Israel Drops Indoor Mask Mandate as COVID Wanes

The decision to scrap the mask mandate comes amid a marked drop in COVID cases in Israel and will not apply to high-risk places, such as hospitals

Masked woman in Jerusalem
Masked woman in JerusalemCredit: Ohad Zwigenberg

Israel will scrap its indoor mask mandate on Saturday evening, according to a joint statement by Prime Minister Naftali Bennett and Health Minister Nitzan Horowitz, as coronavirus continues to recede.

The decision will not apply in high-risk places, such as hospitals, flights, nursing homes and assisted living facilities, while people on their way to quarantine will also be obliged to wear a mask.

Bennett and Horowitz said that the decision comes in light of a marked decline in coronavirus cases. On Tuesday, the Health Ministry recorded a four-month low of 4,583 daily COVID cases.

However, the Knesset's Health Committee, chaired by MK Idit Silman, needs to discuss the mandate before May 1. The committee has the authority to reverse the government's decision and reinstate the mandate.

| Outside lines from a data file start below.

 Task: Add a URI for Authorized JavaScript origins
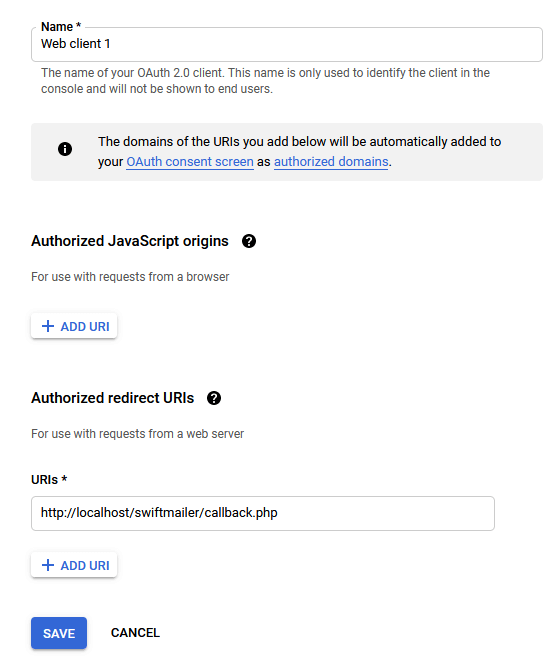tap(74, 326)
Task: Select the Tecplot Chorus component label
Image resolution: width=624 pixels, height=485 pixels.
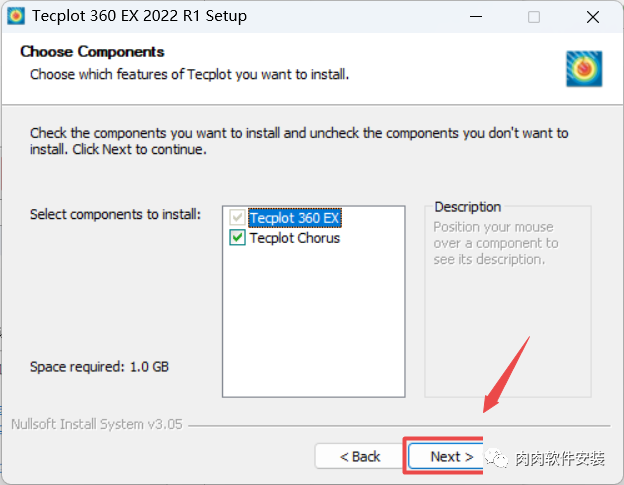Action: (294, 238)
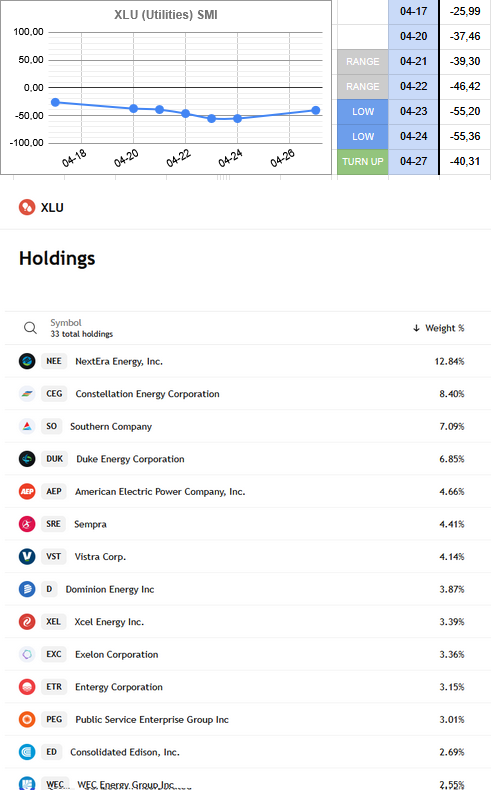Click the NextEra Energy company logo
Viewport: 491px width, 790px height.
tap(27, 361)
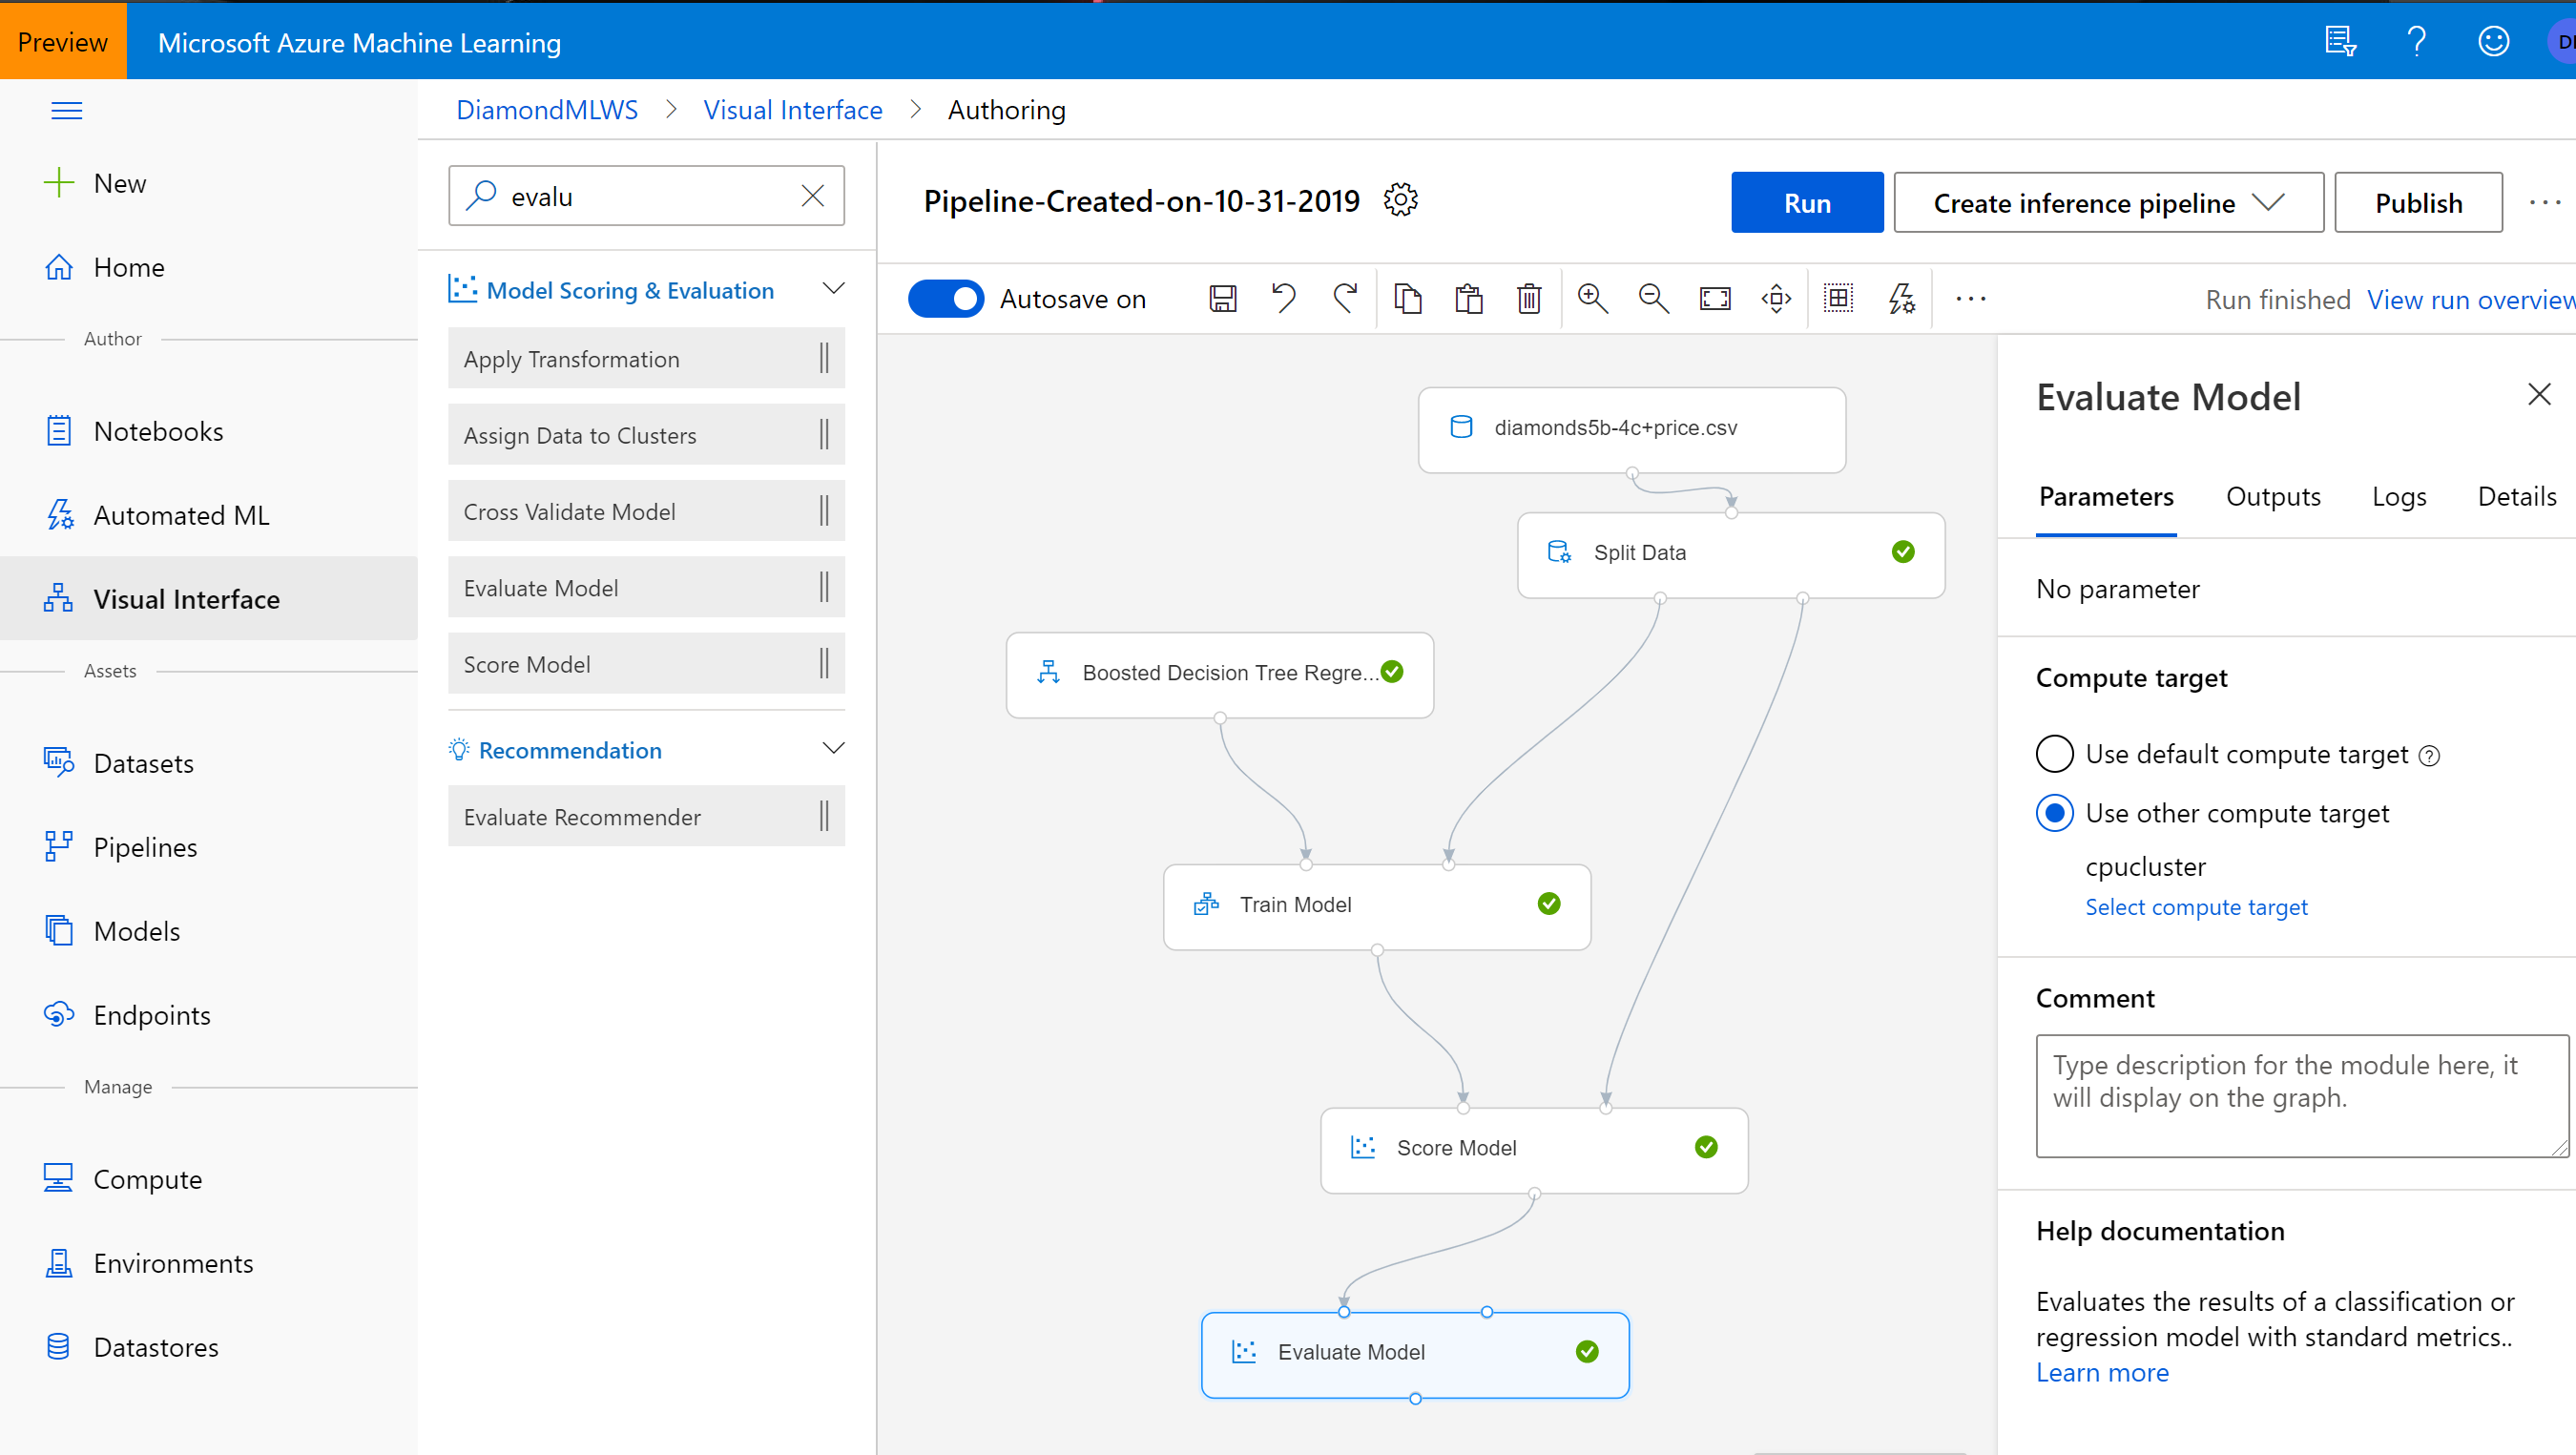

Several Health Ministry sources also said that despite the decline in cases, the government does not plan to scrap COVID testing requirements upon arrival in Israel. All travelers who land at Ben-Gurion Airport, regardless of vaccination status, are currently required to undergo a test costing 80 shekels and quarantine for a maximum of 24 hours until a negative result is obtained.

At present, 220 people COVID patients are in a serious condition. Six weeks ago, the figure was almost six times as high.

The R number, representing the average number of people each coronavirus carrier infects, has risen slightly to 0.75, but remains low. The R number is based on statistics from 10 days earlier. Any figure below 1 indicates that the virus is no longer spreading.

Indoor mask-wearing was dropped in June and restored two weeks later due to a surge in cases of the delta variant.

This time around, Israel had originally set April 1 as the date to cancel the mask mandate, but with the advent of the BA.2 variant, which is 30 percent more infectious than omicron, the decision was postponed.

Prof. Roni Gamzu, head of the Ichilov Hospital and former COVID czar, said on Tuesday that "most Israeli travelers abroad these days are surprised to see how COVID has vanished from most countries. It's time to do the right thing in Israel too and remove the restrictions, in
closed spaces too and naturally for schoolchildren – in fact everywhere, because the coronavirus today is not as dangerous as before."